Marketplace lender DirectMoney has announced it is about to list on the Australian Stock Exchange as it looks to disrupt the personal lending space.
The group’s chief operations officer, Peter Beaumont, told Mortgage Business that DirectMoney’s listing is “imminent”, and will provide the lender with additional capital to support growth.
Australian stockbroking firm Bell Potter was responsible for DirectMoney’s book build, and Mr Beaumont said the majority of the money raised from the listing will be used to lend to customers.
Founded in 2007, DirectMoney began lending in October last year, after the GFC resulted in the company being placed on hold until activity ramped up again in 2012-13.
Mr Beaumont said the group classifies itself as a marketplace lender rather than a peer-to-peer lender, and holds an Australian Credit Licence and Australian Financial Services Licence.
“Unlike P2P lenders, DirectMoney has access to various funding sources to support our lending. We can employ our own capital or sell loans to the DirectMoney Personal Loan Fund or DirectMoney Marketplace Limited,” he said.

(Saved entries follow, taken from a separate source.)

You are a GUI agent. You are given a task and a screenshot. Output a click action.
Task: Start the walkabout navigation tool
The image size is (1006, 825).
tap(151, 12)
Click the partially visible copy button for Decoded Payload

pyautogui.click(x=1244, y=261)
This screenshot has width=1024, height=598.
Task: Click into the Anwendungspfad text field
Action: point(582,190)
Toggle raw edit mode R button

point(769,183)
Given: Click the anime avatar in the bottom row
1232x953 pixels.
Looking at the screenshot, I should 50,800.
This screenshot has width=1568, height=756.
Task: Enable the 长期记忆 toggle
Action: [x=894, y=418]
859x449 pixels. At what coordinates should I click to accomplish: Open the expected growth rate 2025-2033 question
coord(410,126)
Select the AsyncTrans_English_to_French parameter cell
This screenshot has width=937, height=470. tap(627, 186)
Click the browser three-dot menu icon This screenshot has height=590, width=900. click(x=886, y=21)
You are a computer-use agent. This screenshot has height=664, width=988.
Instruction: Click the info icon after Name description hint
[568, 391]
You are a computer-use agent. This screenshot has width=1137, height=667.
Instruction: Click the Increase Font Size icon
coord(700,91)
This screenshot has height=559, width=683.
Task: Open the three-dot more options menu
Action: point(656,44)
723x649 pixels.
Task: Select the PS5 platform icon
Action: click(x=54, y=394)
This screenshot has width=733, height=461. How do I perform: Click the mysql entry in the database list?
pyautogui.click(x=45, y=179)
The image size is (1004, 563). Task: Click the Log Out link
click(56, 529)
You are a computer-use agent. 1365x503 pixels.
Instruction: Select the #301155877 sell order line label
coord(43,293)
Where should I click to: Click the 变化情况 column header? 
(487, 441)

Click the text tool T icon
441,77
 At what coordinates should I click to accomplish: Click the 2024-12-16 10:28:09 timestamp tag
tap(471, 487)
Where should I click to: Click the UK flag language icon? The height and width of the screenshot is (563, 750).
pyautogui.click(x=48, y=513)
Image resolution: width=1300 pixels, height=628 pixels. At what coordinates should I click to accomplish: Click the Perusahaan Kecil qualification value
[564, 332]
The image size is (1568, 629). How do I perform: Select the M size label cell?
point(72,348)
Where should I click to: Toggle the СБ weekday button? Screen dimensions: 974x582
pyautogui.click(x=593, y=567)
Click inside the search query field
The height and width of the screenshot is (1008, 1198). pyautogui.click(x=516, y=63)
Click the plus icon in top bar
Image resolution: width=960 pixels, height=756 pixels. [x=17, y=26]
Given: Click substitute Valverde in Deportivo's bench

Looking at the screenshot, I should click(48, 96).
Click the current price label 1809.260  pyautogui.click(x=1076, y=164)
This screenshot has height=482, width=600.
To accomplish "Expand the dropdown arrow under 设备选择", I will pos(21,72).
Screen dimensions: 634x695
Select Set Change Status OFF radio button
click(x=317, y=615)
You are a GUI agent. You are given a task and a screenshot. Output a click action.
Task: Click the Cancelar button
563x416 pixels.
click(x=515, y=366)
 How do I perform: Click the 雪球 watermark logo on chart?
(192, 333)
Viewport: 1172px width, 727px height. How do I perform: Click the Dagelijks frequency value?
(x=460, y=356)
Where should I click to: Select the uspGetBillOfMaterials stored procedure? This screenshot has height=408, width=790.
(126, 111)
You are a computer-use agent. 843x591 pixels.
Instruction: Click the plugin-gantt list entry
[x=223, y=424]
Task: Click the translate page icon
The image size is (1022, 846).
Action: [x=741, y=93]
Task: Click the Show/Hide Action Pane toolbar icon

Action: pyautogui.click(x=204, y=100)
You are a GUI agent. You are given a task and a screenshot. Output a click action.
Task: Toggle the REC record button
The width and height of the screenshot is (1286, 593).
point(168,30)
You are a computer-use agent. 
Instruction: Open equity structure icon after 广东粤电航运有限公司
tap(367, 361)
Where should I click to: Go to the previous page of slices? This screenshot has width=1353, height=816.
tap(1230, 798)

Mr Beaumont said the group targets Australian residents over 18 who require unsecured personal loans between $5,000 and $35,000, with varied interest rates subject to borrowers' credit standing.
“Our rates are typically several percentage points below those offered by the banks,” he said.
Mr Beaumont also revealed that DirectMoney is in the process of establishing partnerships with brokers and broker groups.
“We expect to provide brokers with the best possible personal loan product and grow our market share accordingly,” he said.
P2P lender ThinCats Australia announced last month that it was weighing up listing on the ASX as it pursues growth opportunities.